Reputation: 107
I want to split a column into 3 based on a delimiter ":"
and I am able to do
that using the code below. But now want to change the names of the split
columns from the default of 1,2,3,4. Please advice how I can do that.
from pandas import *
df = DataFrame(
{'CustomerName' : ["Paul", "John"], 'Seatblocks' : ["2:218:10:4,6","2:218:10:4,6"]});
df
df.join(df.Seatblocks.apply(lambda x: Series(x.split(':'))))
Upvotes: 4
Views: 13804
Reputation: 193
Here is a small function for automatically adding column names
def col_splitter(df, orig_col, deli):
#Split the column on the delimiter provided
splitted=df[orig_col].str.split(deli, expand=True)
# make a dictionary of new column names based on the number of splits
col_names={k:f'{orig_col}_{k}' for k in splitted.columns.values}
# Lastly, rename columns ==> 0:'Seatblocks_0', 1:'Seatblocks_1' etc
splitted.rename(columns=col_names,inplace=True)
return splitted
col_splitter(df,'Seatblocks',':')
Upvotes: 0
Reputation: 11
import pandas as pd
import numpy as np
df = pd.DataFrame(
{'CustomerName' : ["Paul", "John"], 'Seatblocks' : ["2:218:10:4,6","2:218:10:4,6"]});
#df
#1.split, rename
df_extraction = df['Seatblocks'].str.split(':', expand=True)

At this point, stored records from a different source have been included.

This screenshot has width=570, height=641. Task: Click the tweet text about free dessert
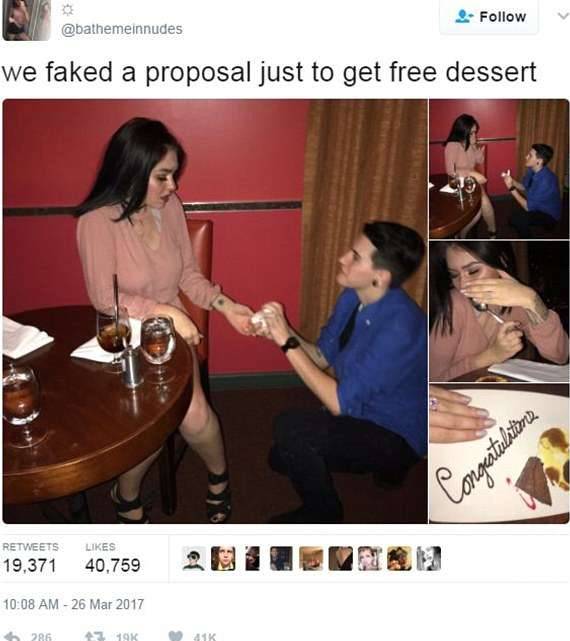[269, 72]
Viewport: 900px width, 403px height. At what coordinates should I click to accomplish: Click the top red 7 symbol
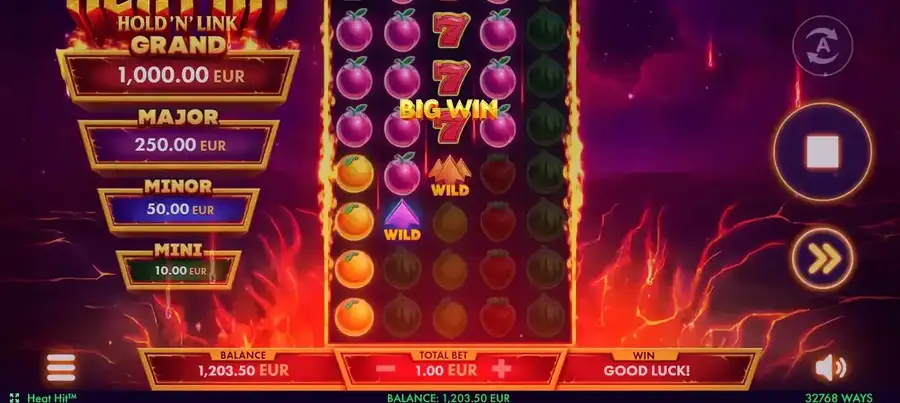pos(451,30)
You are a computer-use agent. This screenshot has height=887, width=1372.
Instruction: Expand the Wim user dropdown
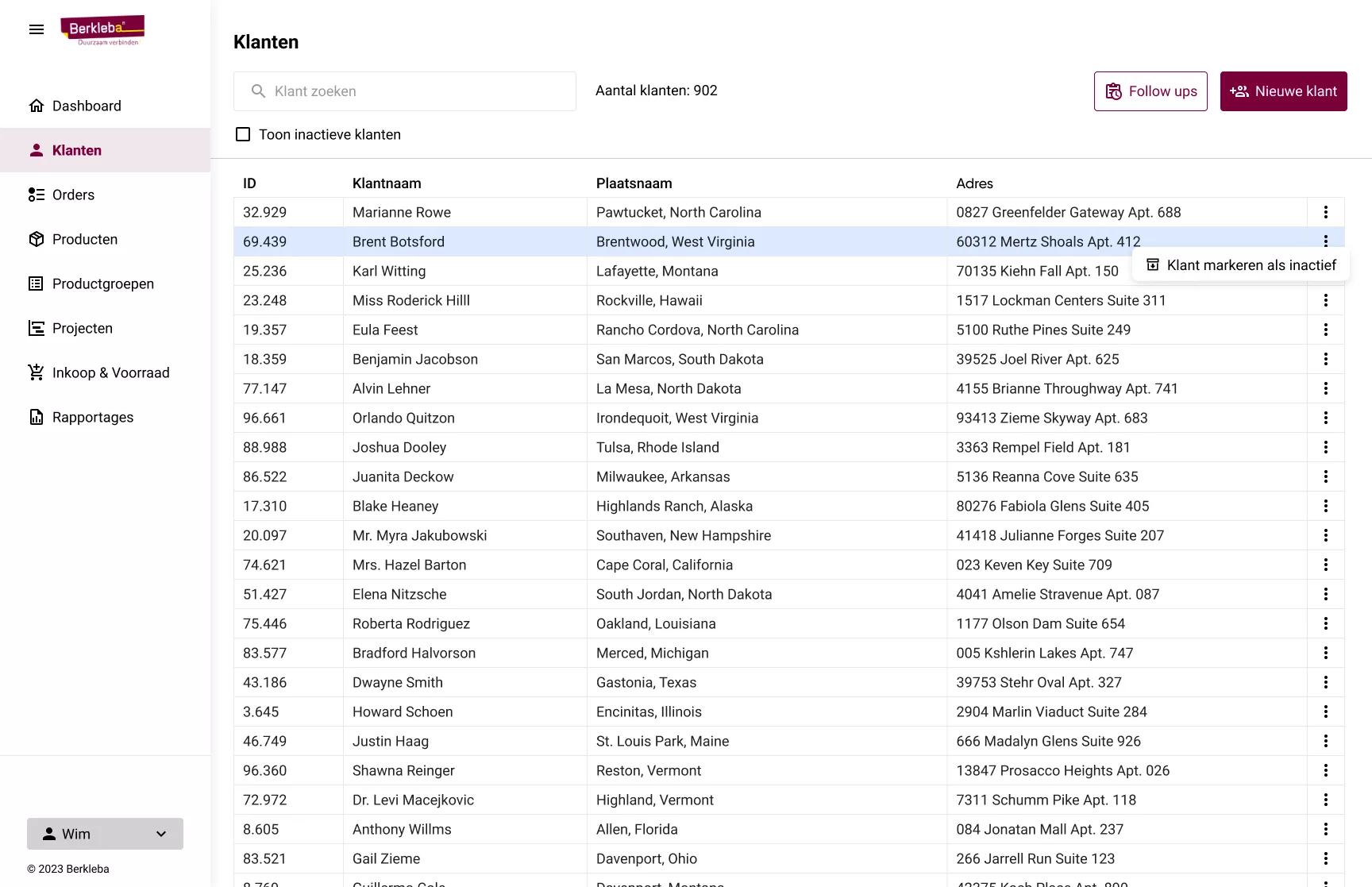click(105, 834)
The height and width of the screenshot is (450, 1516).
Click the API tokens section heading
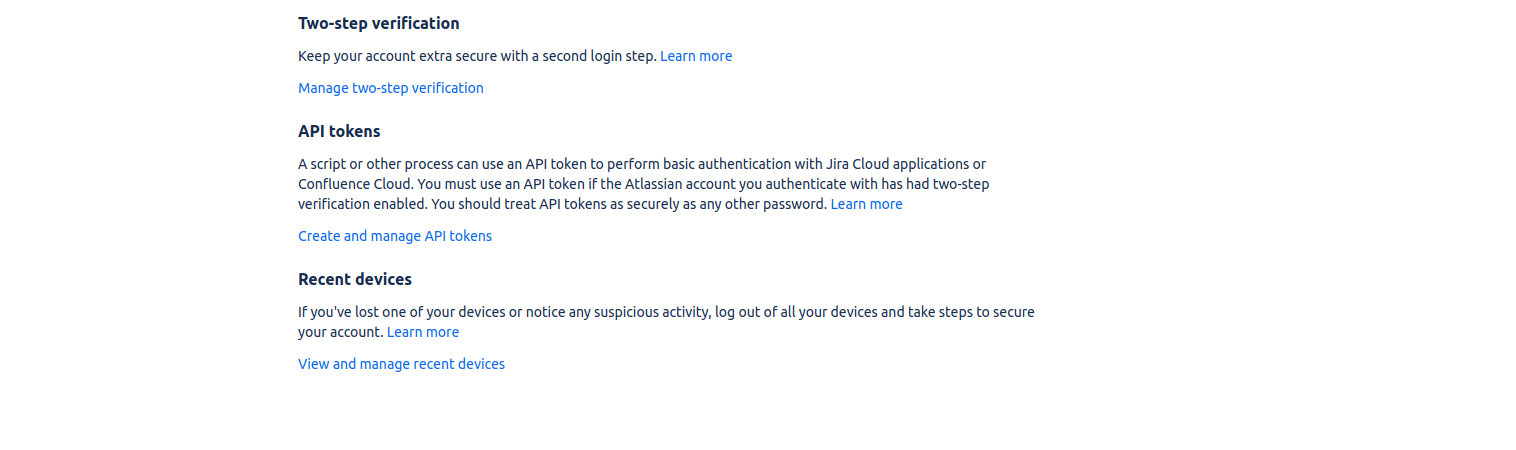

df_extraction.columns = ['seatBlock'+str(i) for i in df_extraction.columns]
# 2.merge extracted to df
df = pd.concat([df, df_extraction], axis=1)
df
CustomerName Seatblocks seatBlock0 seatBlock1 seatBlock2 seatBlock3
0 Paul 2:218:10:4,6 2 218 10 4,6
1 John 2:218:10:4,6 2 218 10 4,6
Upvotes: 1
Reputation: 35109
You can modify df.column
to get the new column names
In [1]: from pandas import *
In [2]: df = DataFrame(
...: {'CustomerName' : ["Paul", "John"], 'Seatblocks' : ["2:218:10:4,6","2:218:10:4,6"]});
In [3]: df2 = df.join(df.Seatblocks.apply(lambda x: Series(x.split(':'))))
In [4]: names = ['foo', 'bar', 'baz', 'booz']
In [5]: df2.columns = [x if str(x).isalpha() else names.pop() for x in df2.columns]
In [6]: df2.columns
Out[6]: Index([u'CustomerName', u'Seatblocks', u'booz', u'baz', u'bar', u'foo'], dtype='object')
In [7]:
Upvotes: 0
Reputation: 353059
People have already given the rename
approach, but I find these things are easier if you avoid the temptation to cram everything into one line. Once you have a frame, you can simply assign to .columns
:
>>> sb = df.Seatblocks.str.split(":").apply(pd.Series)
>>> sb.columns = ["a", "Three Digit", "??", "coord"]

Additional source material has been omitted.